■ What to work on:
Two lines below mark the span: the one containing "Screen dimensions: 1279x522" and the one containing "1000x447 pixels.". Set down both, plus every line between, exactly as they stand, and nothing else.

■ Recorded data:
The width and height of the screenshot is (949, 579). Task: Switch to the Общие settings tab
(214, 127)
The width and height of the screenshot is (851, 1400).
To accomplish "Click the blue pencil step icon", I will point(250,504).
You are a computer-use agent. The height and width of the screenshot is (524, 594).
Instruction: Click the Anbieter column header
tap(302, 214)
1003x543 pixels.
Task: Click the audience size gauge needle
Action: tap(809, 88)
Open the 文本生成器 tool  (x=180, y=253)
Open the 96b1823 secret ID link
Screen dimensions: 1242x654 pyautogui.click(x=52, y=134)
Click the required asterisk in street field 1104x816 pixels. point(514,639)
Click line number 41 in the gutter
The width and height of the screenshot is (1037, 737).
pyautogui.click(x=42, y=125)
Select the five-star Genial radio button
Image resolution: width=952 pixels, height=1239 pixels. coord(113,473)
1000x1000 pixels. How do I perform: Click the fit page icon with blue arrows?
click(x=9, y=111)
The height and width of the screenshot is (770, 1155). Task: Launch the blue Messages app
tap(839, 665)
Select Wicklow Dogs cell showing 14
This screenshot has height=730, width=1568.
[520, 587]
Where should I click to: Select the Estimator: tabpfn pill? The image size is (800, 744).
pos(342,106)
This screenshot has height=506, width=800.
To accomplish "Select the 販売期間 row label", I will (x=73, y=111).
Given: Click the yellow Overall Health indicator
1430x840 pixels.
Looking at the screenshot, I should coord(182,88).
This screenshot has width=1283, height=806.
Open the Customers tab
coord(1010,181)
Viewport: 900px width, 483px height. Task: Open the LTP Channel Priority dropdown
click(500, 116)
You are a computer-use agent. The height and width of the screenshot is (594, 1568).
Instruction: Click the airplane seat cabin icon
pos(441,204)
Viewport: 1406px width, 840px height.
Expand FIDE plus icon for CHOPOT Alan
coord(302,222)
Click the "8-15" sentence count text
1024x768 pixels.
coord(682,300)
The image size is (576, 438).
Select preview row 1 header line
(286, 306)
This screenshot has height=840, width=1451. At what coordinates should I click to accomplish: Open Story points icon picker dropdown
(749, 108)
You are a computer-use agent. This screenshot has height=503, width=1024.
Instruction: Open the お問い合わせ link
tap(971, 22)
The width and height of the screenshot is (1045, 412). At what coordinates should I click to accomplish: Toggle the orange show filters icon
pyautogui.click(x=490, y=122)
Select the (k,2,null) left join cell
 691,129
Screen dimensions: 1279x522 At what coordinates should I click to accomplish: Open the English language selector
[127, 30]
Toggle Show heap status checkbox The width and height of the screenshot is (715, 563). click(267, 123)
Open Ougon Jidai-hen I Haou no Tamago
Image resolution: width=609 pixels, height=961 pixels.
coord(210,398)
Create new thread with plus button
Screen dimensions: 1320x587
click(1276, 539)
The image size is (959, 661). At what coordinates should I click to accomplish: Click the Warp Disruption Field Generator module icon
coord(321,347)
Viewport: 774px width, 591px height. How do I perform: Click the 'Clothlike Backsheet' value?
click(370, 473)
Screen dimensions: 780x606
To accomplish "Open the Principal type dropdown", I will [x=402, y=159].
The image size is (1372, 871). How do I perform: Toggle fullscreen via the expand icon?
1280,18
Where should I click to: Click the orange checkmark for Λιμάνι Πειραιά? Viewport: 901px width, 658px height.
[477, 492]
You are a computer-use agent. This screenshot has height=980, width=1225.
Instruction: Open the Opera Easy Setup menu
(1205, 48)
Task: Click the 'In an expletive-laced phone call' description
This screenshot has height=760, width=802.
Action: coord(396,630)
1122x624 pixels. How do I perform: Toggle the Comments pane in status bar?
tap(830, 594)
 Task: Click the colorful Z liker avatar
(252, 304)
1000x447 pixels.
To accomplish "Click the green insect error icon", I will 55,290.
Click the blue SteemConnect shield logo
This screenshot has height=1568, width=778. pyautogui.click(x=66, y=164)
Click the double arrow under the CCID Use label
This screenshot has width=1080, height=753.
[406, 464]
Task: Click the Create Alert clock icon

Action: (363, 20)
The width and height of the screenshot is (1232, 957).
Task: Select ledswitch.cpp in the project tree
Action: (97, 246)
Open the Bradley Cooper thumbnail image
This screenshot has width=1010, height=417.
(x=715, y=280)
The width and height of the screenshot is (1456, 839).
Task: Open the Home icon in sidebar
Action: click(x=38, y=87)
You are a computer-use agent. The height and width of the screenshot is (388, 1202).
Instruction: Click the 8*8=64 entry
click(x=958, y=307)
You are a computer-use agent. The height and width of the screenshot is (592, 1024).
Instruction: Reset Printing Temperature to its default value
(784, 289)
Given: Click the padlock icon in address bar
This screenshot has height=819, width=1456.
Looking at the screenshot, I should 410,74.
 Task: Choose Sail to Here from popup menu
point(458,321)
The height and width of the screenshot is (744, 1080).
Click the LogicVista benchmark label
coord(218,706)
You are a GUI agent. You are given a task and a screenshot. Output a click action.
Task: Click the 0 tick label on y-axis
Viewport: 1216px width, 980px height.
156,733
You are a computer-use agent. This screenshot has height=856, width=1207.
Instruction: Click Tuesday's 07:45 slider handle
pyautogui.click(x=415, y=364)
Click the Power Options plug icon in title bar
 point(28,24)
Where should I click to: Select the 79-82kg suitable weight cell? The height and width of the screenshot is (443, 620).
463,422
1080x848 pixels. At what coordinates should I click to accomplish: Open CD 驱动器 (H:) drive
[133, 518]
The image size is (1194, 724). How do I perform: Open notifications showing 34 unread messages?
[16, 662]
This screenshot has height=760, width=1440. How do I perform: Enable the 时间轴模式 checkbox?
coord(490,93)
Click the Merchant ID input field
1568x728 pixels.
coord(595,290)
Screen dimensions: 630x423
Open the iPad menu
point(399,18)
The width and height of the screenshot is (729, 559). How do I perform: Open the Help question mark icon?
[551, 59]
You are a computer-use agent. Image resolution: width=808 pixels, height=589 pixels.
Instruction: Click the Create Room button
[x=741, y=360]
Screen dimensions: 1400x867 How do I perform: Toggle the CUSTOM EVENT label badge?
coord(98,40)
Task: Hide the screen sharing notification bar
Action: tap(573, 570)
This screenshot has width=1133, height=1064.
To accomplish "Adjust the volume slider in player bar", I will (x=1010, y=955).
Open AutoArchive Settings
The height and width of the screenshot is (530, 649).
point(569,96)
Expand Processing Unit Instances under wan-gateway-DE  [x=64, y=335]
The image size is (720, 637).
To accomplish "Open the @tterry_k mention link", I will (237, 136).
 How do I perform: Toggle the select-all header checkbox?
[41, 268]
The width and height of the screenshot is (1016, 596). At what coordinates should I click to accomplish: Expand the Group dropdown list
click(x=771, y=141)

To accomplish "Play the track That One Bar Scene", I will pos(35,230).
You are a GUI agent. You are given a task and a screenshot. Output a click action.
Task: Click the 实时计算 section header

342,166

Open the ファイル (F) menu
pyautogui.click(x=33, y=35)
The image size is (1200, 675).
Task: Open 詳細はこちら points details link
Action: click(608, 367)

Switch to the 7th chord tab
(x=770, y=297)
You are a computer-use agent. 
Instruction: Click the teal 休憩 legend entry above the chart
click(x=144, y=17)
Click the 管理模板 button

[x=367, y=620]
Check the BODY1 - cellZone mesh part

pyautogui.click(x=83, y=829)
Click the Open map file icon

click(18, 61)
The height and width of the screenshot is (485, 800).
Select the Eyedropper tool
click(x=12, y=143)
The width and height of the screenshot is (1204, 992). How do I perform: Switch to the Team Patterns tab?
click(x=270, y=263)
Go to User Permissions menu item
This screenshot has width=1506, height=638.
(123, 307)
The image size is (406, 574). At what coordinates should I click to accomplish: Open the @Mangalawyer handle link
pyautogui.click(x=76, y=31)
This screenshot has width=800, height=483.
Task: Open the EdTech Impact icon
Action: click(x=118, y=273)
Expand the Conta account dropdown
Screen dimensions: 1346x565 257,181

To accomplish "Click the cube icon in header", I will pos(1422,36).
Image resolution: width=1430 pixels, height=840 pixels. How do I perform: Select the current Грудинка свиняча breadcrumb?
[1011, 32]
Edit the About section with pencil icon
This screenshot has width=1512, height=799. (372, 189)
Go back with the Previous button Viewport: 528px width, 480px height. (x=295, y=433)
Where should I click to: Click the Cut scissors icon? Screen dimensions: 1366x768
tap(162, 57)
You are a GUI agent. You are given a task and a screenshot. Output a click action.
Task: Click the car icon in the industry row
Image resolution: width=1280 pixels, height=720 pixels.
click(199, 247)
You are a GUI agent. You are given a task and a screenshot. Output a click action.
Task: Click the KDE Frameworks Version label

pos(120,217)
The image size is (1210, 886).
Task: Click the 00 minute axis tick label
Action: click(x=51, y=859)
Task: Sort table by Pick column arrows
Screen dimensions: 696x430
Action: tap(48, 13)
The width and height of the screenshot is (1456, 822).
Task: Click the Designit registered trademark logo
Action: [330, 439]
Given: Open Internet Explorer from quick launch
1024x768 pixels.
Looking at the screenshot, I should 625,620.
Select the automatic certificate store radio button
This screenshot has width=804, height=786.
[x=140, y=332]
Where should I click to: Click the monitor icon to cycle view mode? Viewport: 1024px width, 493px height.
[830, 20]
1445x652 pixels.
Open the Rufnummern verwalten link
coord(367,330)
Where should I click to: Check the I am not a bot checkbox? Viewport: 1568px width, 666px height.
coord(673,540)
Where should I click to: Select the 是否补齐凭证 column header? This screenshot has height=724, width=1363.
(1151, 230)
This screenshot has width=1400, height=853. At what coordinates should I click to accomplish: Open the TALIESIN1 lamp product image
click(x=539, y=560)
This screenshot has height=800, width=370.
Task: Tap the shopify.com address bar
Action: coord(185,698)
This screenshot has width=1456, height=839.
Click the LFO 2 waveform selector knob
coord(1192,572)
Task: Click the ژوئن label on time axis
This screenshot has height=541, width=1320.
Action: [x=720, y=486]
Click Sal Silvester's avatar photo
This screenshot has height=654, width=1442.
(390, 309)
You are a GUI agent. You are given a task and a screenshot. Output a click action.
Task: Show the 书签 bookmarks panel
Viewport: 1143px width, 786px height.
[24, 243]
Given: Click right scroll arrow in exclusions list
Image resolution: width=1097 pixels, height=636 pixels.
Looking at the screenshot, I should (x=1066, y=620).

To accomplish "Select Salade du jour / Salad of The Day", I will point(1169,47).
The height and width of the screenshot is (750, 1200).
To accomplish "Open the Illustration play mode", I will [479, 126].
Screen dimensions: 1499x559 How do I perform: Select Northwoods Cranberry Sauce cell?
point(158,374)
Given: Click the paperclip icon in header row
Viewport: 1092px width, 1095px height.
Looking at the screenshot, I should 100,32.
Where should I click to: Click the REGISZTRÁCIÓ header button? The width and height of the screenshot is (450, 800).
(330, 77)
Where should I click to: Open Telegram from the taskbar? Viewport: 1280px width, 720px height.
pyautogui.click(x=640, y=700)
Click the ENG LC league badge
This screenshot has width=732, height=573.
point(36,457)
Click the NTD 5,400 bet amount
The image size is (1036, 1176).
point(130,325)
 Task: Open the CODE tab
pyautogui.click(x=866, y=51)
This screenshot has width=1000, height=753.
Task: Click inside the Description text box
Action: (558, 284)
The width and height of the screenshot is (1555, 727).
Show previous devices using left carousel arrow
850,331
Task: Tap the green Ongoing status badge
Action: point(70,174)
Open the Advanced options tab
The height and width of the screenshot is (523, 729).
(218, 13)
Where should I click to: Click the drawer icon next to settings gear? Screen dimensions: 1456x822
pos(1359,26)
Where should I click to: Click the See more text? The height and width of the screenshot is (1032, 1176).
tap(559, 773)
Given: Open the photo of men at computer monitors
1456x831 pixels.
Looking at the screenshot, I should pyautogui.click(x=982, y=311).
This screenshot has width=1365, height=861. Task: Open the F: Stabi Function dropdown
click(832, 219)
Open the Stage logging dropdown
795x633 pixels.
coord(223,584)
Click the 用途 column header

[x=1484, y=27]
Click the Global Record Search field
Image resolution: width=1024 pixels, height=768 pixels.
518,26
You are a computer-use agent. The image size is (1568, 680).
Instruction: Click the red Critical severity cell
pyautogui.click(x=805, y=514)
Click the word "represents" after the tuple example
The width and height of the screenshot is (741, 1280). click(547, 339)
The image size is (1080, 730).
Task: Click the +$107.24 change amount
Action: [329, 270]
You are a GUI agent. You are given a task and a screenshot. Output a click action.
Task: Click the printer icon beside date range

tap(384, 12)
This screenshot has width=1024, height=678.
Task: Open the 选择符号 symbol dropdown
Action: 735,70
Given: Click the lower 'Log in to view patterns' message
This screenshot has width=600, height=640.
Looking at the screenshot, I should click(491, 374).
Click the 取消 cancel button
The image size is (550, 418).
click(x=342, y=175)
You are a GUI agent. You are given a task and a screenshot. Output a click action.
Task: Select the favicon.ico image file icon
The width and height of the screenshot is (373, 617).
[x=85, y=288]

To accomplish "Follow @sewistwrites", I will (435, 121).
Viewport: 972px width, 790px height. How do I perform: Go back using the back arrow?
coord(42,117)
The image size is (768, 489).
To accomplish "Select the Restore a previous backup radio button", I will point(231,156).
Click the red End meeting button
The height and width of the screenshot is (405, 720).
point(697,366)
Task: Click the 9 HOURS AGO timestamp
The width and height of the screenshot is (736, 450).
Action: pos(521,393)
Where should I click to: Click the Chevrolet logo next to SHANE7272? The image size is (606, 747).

■ Exercise response:
Screen dimensions: 1279x522 At what coordinates should I click to accomplish: Open the English language selector
[127, 30]
Toggle Show heap status checkbox The width and height of the screenshot is (715, 563). click(267, 123)
Open Ougon Jidai-hen I Haou no Tamago
Image resolution: width=609 pixels, height=961 pixels.
coord(210,398)
Create new thread with plus button
Screen dimensions: 1320x587
click(1276, 539)
The image size is (959, 661). At what coordinates should I click to accomplish: Click the Warp Disruption Field Generator module icon
coord(321,347)
Viewport: 774px width, 591px height. How do I perform: Click the 'Clothlike Backsheet' value?
click(370, 473)
Screen dimensions: 780x606
To accomplish "Open the Principal type dropdown", I will [x=402, y=159].
The image size is (1372, 871). How do I perform: Toggle fullscreen via the expand icon?
1280,18
Where should I click to: Click the orange checkmark for Λιμάνι Πειραιά? Viewport: 901px width, 658px height.
[477, 492]
You are a computer-use agent. This screenshot has height=980, width=1225.
Instruction: Open the Opera Easy Setup menu
(1205, 48)
Task: Click the 'In an expletive-laced phone call' description
This screenshot has height=760, width=802.
Action: coord(396,630)
1122x624 pixels. How do I perform: Toggle the Comments pane in status bar?
tap(830, 594)
 Task: Click the colorful Z liker avatar
(252, 304)
1000x447 pixels.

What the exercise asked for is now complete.